◆ **Source material**
>>>>

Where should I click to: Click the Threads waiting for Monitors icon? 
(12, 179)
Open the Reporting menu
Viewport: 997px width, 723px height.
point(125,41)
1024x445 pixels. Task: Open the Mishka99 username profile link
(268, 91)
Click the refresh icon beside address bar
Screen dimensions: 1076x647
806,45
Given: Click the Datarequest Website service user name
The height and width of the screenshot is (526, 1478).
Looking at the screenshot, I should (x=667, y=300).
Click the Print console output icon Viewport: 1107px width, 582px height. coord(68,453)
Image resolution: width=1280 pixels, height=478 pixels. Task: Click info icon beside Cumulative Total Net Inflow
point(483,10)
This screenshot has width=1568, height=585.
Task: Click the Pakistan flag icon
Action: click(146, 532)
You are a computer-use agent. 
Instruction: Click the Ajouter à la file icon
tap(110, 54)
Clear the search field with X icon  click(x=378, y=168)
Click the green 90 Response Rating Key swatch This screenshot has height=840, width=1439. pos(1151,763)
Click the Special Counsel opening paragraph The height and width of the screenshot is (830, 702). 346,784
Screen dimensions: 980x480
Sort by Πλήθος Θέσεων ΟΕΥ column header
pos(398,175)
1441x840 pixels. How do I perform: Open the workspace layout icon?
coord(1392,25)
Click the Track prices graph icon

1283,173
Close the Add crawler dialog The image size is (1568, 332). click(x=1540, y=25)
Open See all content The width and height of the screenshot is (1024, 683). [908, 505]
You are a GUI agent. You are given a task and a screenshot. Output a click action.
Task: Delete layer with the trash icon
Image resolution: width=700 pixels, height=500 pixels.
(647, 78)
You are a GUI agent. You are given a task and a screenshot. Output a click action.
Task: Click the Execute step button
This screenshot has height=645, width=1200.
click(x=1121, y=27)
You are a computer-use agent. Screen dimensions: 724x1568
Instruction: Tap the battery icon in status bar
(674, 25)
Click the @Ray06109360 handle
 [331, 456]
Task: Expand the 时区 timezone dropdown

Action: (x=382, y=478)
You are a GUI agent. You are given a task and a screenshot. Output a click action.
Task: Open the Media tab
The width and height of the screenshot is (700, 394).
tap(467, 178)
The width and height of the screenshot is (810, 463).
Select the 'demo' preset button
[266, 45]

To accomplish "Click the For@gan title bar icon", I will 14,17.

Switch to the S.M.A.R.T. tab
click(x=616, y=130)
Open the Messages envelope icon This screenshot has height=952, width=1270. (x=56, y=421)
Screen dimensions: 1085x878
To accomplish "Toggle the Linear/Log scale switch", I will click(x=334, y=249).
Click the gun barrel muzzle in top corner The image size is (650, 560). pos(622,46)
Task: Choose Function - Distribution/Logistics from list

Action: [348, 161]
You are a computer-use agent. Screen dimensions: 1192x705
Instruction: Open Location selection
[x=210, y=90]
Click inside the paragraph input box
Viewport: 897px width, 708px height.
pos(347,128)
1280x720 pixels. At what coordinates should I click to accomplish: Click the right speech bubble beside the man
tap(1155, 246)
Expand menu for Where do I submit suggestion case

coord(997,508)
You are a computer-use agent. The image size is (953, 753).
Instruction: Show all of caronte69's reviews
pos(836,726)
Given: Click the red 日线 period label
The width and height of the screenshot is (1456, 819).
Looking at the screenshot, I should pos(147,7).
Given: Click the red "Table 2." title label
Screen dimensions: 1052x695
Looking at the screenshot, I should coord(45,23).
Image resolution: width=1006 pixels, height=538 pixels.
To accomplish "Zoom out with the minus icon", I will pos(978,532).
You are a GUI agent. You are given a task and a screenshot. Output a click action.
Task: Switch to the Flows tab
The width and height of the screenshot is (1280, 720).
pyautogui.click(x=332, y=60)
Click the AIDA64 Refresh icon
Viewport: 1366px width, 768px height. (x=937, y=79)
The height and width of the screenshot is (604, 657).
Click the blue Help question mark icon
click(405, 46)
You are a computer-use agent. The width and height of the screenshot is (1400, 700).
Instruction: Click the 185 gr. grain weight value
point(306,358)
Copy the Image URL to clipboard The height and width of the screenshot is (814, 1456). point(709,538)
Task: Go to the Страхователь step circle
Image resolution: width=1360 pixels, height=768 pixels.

<<<<

◆ **Problem description**
The full listing above is to be transcribed exactly.

◆ **Exercise output**
Where should I click to: Click the Threads waiting for Monitors icon? 
(12, 179)
Open the Reporting menu
Viewport: 997px width, 723px height.
point(125,41)
1024x445 pixels. Task: Open the Mishka99 username profile link
(268, 91)
Click the refresh icon beside address bar
Screen dimensions: 1076x647
806,45
Given: Click the Datarequest Website service user name
The height and width of the screenshot is (526, 1478).
Looking at the screenshot, I should (x=667, y=300).
Click the Print console output icon Viewport: 1107px width, 582px height. coord(68,453)
Image resolution: width=1280 pixels, height=478 pixels. Task: Click info icon beside Cumulative Total Net Inflow
point(483,10)
This screenshot has width=1568, height=585.
Task: Click the Pakistan flag icon
Action: click(146, 532)
You are a computer-use agent. 
Instruction: Click the Ajouter à la file icon
tap(110, 54)
Clear the search field with X icon  click(x=378, y=168)
Click the green 90 Response Rating Key swatch This screenshot has height=840, width=1439. pos(1151,763)
Click the Special Counsel opening paragraph The height and width of the screenshot is (830, 702). 346,784
Screen dimensions: 980x480
Sort by Πλήθος Θέσεων ΟΕΥ column header
pos(398,175)
1441x840 pixels. How do I perform: Open the workspace layout icon?
coord(1392,25)
Click the Track prices graph icon

1283,173
Close the Add crawler dialog The image size is (1568, 332). click(x=1540, y=25)
Open See all content The width and height of the screenshot is (1024, 683). [908, 505]
You are a GUI agent. You are given a task and a screenshot. Output a click action.
Task: Delete layer with the trash icon
Image resolution: width=700 pixels, height=500 pixels.
(647, 78)
You are a GUI agent. You are given a task and a screenshot. Output a click action.
Task: Click the Execute step button
This screenshot has height=645, width=1200.
click(x=1121, y=27)
You are a computer-use agent. Screen dimensions: 724x1568
Instruction: Tap the battery icon in status bar
(674, 25)
Click the @Ray06109360 handle
 [331, 456]
Task: Expand the 时区 timezone dropdown

Action: (x=382, y=478)
You are a GUI agent. You are given a task and a screenshot. Output a click action.
Task: Open the Media tab
The width and height of the screenshot is (700, 394).
tap(467, 178)
The width and height of the screenshot is (810, 463).
Select the 'demo' preset button
[266, 45]

To accomplish "Click the For@gan title bar icon", I will 14,17.

Switch to the S.M.A.R.T. tab
click(x=616, y=130)
Open the Messages envelope icon This screenshot has height=952, width=1270. (x=56, y=421)
Screen dimensions: 1085x878
To accomplish "Toggle the Linear/Log scale switch", I will click(x=334, y=249).
Click the gun barrel muzzle in top corner The image size is (650, 560). pos(622,46)
Task: Choose Function - Distribution/Logistics from list

Action: [348, 161]
You are a computer-use agent. Screen dimensions: 1192x705
Instruction: Open Location selection
[x=210, y=90]
Click inside the paragraph input box
Viewport: 897px width, 708px height.
pos(347,128)
1280x720 pixels. At what coordinates should I click to accomplish: Click the right speech bubble beside the man
tap(1155, 246)
Expand menu for Where do I submit suggestion case

coord(997,508)
You are a computer-use agent. The image size is (953, 753).
Instruction: Show all of caronte69's reviews
pos(836,726)
Given: Click the red 日线 period label
The width and height of the screenshot is (1456, 819).
Looking at the screenshot, I should pos(147,7).
Given: Click the red "Table 2." title label
Screen dimensions: 1052x695
Looking at the screenshot, I should coord(45,23).
Image resolution: width=1006 pixels, height=538 pixels.
To accomplish "Zoom out with the minus icon", I will pos(978,532).
You are a GUI agent. You are given a task and a screenshot. Output a click action.
Task: Switch to the Flows tab
The width and height of the screenshot is (1280, 720).
pyautogui.click(x=332, y=60)
Click the AIDA64 Refresh icon
Viewport: 1366px width, 768px height. (x=937, y=79)
The height and width of the screenshot is (604, 657).
Click the blue Help question mark icon
click(405, 46)
You are a computer-use agent. The width and height of the screenshot is (1400, 700).
Instruction: Click the 185 gr. grain weight value
point(306,358)
Copy the Image URL to clipboard The height and width of the screenshot is (814, 1456). point(709,538)
Task: Go to the Страхователь step circle
Image resolution: width=1360 pixels, height=768 pixels.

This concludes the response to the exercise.